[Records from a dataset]
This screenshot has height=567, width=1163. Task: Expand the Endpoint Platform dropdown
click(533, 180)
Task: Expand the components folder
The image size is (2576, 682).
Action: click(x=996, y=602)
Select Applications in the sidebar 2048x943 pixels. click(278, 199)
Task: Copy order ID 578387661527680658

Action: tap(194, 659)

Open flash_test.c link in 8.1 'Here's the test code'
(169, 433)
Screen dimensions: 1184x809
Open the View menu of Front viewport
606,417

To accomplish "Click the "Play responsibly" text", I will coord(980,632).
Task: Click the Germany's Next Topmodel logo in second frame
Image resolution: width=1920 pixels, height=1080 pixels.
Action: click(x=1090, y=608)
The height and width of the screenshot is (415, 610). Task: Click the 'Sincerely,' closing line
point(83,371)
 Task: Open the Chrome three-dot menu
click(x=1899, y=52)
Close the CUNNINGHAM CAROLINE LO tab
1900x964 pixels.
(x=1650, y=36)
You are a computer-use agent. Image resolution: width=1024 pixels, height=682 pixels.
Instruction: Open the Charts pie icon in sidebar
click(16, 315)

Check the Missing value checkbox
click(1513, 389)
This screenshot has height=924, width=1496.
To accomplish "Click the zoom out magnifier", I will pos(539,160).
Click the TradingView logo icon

** GOAL OF THE EXERCISE **
Express the lines of all the entries above as a JSON list of strings, one string per line, with blank lines omitted.

** RESULT FOR THIS EXERCISE **
[
  "This screenshot has height=567, width=1163. Task: Expand the Endpoint Platform dropdown",
  "click(533, 180)",
  "Task: Expand the components folder",
  "The image size is (2576, 682).",
  "Action: click(x=996, y=602)",
  "Select Applications in the sidebar 2048x943 pixels. click(278, 199)",
  "Task: Copy order ID 578387661527680658",
  "Action: tap(194, 659)",
  "Open flash_test.c link in 8.1 'Here's the test code'",
  "(169, 433)",
  "Screen dimensions: 1184x809",
  "Open the View menu of Front viewport",
  "606,417",
  "To accomplish \"Click the \"Play responsibly\" text\", I will coord(980,632).",
  "Task: Click the Germany's Next Topmodel logo in second frame",
  "Image resolution: width=1920 pixels, height=1080 pixels.",
  "Action: click(x=1090, y=608)",
  "The height and width of the screenshot is (415, 610). Task: Click the 'Sincerely,' closing line",
  "point(83,371)",
  " Task: Open the Chrome three-dot menu",
  "click(x=1899, y=52)",
  "Close the CUNNINGHAM CAROLINE LO tab",
  "1900x964 pixels.",
  "(x=1650, y=36)",
  "You are a computer-use agent. Image resolution: width=1024 pixels, height=682 pixels.",
  "Instruction: Open the Charts pie icon in sidebar",
  "click(16, 315)",
  "Check the Missing value checkbox",
  "click(1513, 389)",
  "This screenshot has height=924, width=1496.",
  "To accomplish \"Click the zoom out magnifier\", I will pos(539,160).",
  "Click the TradingView logo icon"
]